[[ Exercise input, beginning ]]
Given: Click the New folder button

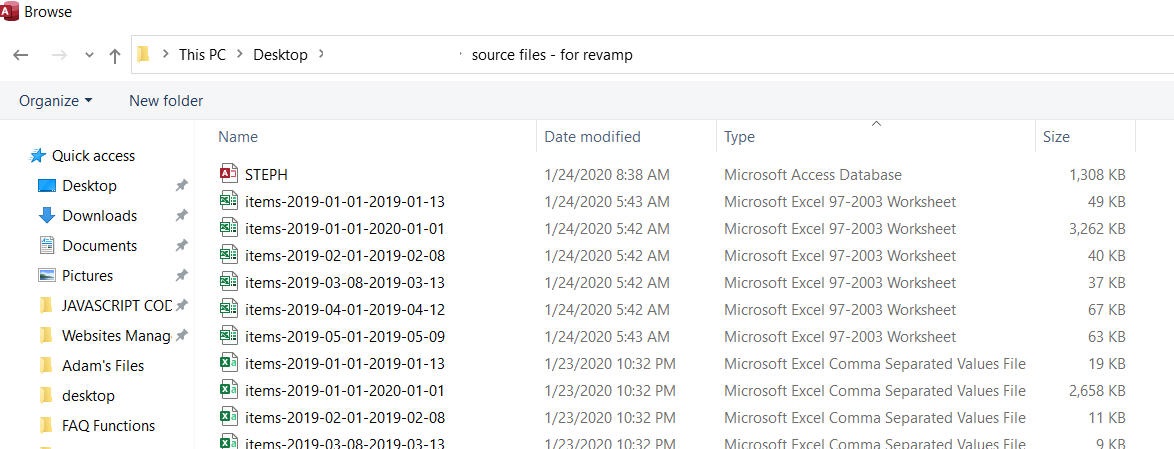Looking at the screenshot, I should coord(166,100).
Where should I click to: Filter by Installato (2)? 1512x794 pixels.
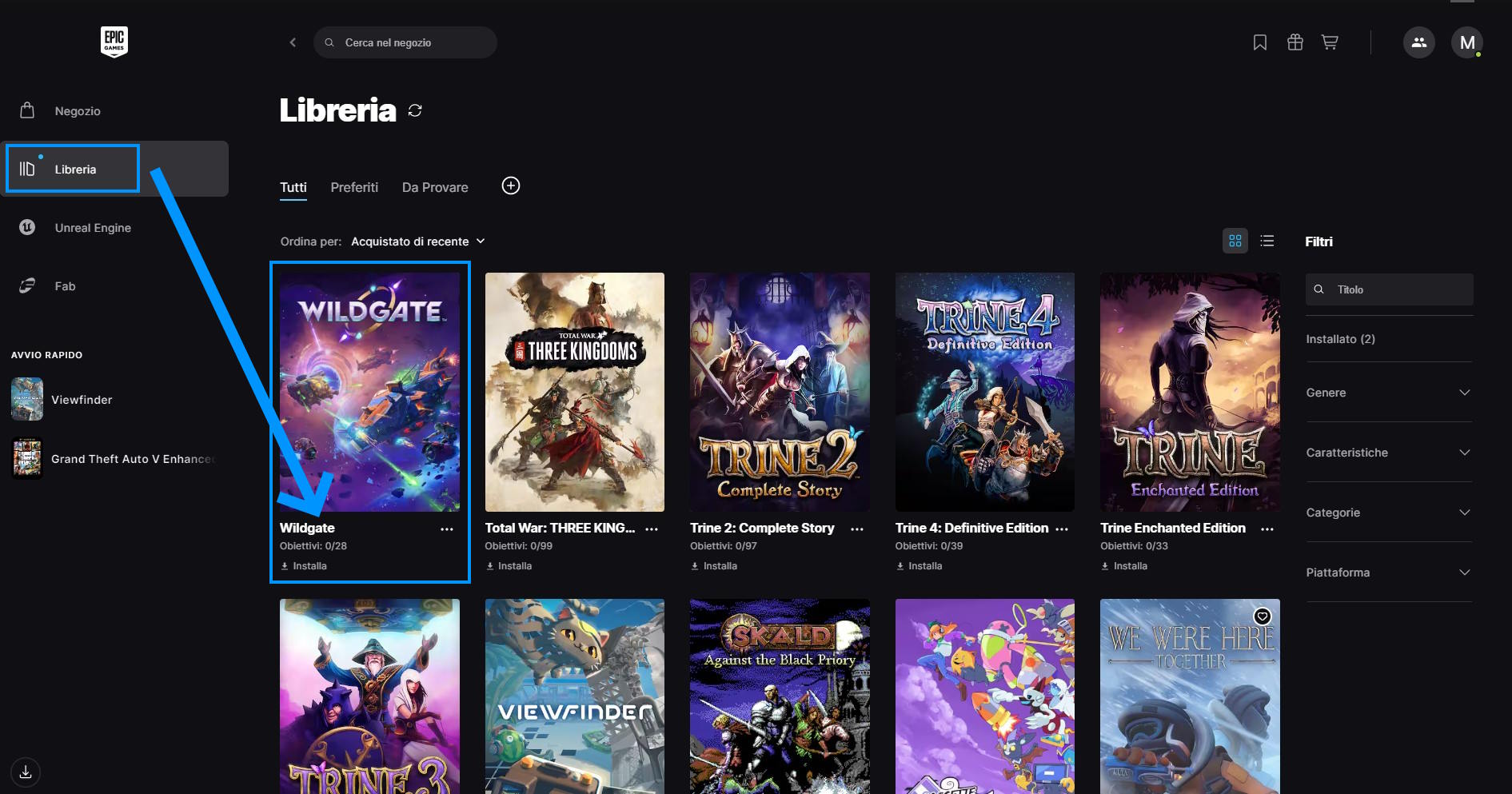(x=1340, y=339)
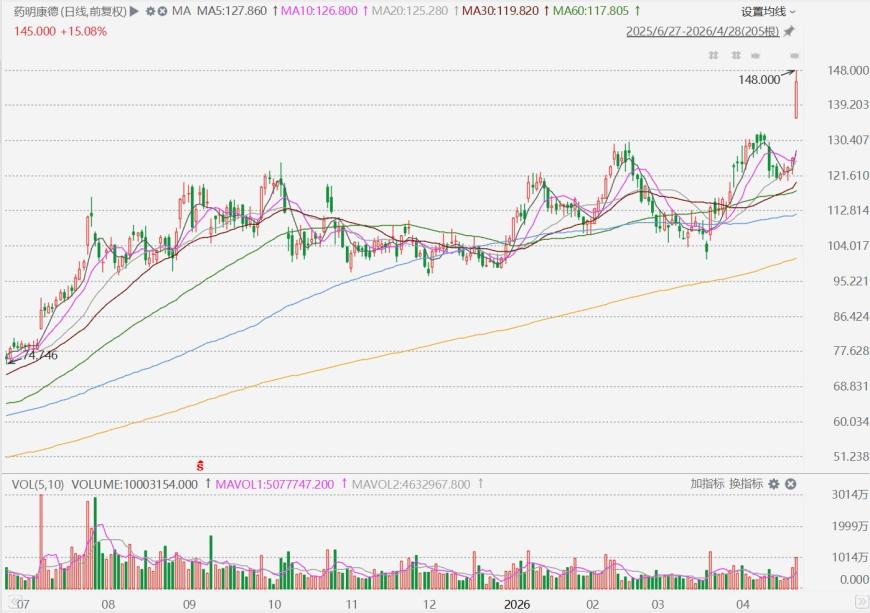This screenshot has width=870, height=613.
Task: Click the play arrow beside 药明康德 title
Action: [134, 11]
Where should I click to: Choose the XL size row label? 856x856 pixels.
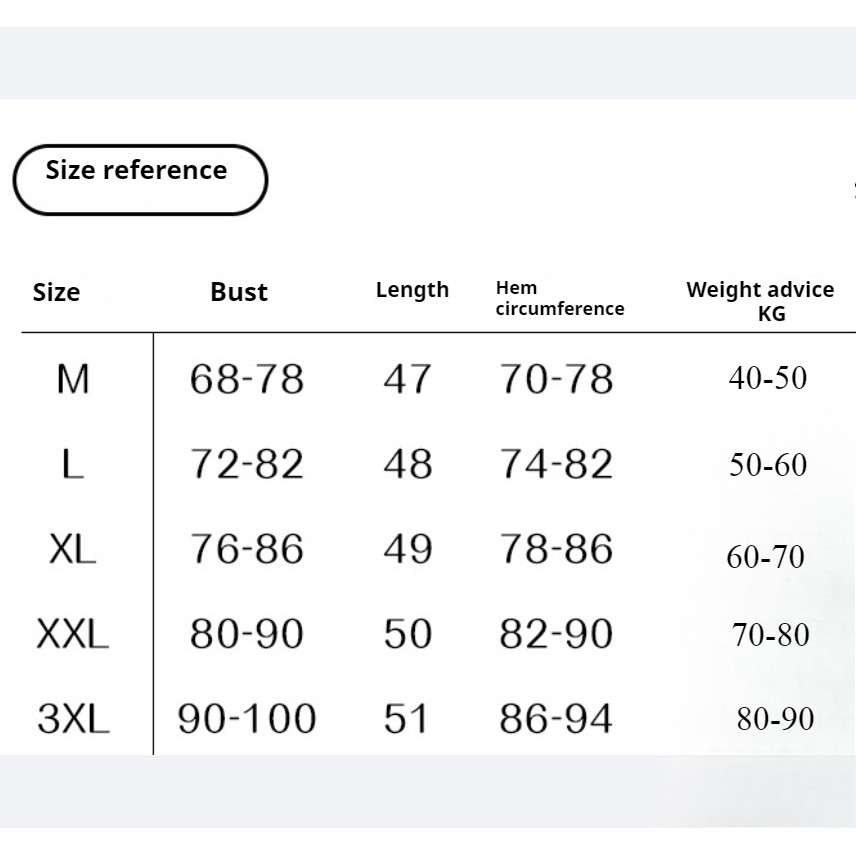tap(72, 549)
[[ Exercise input, end ]]
Please repeat exactly the lines from the one containing "Where should I click to: Filter" through the last line of the records, both included, and leave out the pictures.

→ Solution for this problem:
Where should I click to: Filter by Installato (2)? 1512x794 pixels.
(x=1340, y=339)
This screenshot has width=870, height=613.
Task: Click the play arrow beside 药明康德 title
Action: [134, 11]
Where should I click to: Choose the XL size row label? 856x856 pixels.
tap(72, 549)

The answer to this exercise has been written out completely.